» Task
Copy the lines word for word, starting at the line that contains "Task: Click the 设备名 column header" and continuing through the last line.

» Items from a data source
★ ★ ★ ★ ★ ★ ★

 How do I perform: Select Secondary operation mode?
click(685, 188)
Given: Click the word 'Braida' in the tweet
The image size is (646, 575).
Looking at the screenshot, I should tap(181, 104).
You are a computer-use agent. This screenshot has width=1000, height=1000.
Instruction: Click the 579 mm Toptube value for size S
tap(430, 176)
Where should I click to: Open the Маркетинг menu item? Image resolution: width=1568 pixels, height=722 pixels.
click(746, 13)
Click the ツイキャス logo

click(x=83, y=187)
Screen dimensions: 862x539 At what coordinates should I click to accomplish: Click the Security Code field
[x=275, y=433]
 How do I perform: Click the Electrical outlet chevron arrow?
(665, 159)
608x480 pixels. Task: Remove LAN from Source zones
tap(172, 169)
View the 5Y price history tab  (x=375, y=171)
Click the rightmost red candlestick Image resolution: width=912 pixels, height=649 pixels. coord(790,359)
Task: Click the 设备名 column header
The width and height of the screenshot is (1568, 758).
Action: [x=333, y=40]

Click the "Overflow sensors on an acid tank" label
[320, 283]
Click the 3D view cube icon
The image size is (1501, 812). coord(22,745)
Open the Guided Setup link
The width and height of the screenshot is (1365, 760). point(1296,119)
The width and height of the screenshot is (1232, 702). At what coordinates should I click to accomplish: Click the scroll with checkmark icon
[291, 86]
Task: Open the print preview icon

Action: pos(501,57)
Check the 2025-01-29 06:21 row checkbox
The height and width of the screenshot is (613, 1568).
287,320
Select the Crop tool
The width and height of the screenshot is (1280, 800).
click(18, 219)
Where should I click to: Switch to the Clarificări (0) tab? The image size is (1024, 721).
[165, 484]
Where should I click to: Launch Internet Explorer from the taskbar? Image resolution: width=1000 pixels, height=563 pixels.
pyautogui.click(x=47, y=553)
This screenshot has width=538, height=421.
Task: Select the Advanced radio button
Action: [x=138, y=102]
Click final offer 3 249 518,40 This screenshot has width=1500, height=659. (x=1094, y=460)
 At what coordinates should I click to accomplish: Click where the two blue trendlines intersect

★ ★ ★ ★ ★ ★ ★

» The result
Task: Click the 设备名 column header
The width and height of the screenshot is (1568, 758).
Action: [x=333, y=40]

Click the "Overflow sensors on an acid tank" label
[320, 283]
Click the 3D view cube icon
The image size is (1501, 812). coord(22,745)
Open the Guided Setup link
The width and height of the screenshot is (1365, 760). point(1296,119)
The width and height of the screenshot is (1232, 702). At what coordinates should I click to accomplish: Click the scroll with checkmark icon
[291, 86]
Task: Open the print preview icon

Action: pos(501,57)
Check the 2025-01-29 06:21 row checkbox
The height and width of the screenshot is (613, 1568).
287,320
Select the Crop tool
The width and height of the screenshot is (1280, 800).
click(18, 219)
Where should I click to: Switch to the Clarificări (0) tab? The image size is (1024, 721).
[165, 484]
Where should I click to: Launch Internet Explorer from the taskbar? Image resolution: width=1000 pixels, height=563 pixels.
pyautogui.click(x=47, y=553)
This screenshot has width=538, height=421.
Task: Select the Advanced radio button
Action: [x=138, y=102]
Click final offer 3 249 518,40 This screenshot has width=1500, height=659. (x=1094, y=460)
 At what coordinates should I click to accomplish: Click where the two blue trendlines intersect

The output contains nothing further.